● **Task requirements**
Reproduce the entries exactly.

── Information given

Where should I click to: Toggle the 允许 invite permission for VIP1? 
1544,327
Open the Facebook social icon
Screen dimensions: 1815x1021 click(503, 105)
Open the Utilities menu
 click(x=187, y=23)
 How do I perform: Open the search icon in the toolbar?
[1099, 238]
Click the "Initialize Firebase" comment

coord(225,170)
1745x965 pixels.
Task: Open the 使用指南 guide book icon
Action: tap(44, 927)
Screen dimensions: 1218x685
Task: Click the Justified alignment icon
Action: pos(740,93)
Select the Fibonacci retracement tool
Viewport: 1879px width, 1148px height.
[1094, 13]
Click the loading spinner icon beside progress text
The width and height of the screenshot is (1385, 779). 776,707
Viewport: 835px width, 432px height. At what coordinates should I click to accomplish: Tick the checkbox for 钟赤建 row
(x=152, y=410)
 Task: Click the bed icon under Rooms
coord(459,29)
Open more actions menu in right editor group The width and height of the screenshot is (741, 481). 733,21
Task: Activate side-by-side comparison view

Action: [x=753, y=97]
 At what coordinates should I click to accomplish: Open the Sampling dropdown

────

● **Solution**
Where should I click to: Toggle the 允许 invite permission for VIP1? 
1544,327
Open the Facebook social icon
Screen dimensions: 1815x1021 click(503, 105)
Open the Utilities menu
 click(x=187, y=23)
 How do I perform: Open the search icon in the toolbar?
[1099, 238]
Click the "Initialize Firebase" comment

coord(225,170)
1745x965 pixels.
Task: Open the 使用指南 guide book icon
Action: tap(44, 927)
Screen dimensions: 1218x685
Task: Click the Justified alignment icon
Action: pos(740,93)
Select the Fibonacci retracement tool
Viewport: 1879px width, 1148px height.
[1094, 13]
Click the loading spinner icon beside progress text
The width and height of the screenshot is (1385, 779). 776,707
Viewport: 835px width, 432px height. At what coordinates should I click to accomplish: Tick the checkbox for 钟赤建 row
(x=152, y=410)
 Task: Click the bed icon under Rooms
coord(459,29)
Open more actions menu in right editor group The width and height of the screenshot is (741, 481). 733,21
Task: Activate side-by-side comparison view

Action: [x=753, y=97]
 At what coordinates should I click to accomplish: Open the Sampling dropdown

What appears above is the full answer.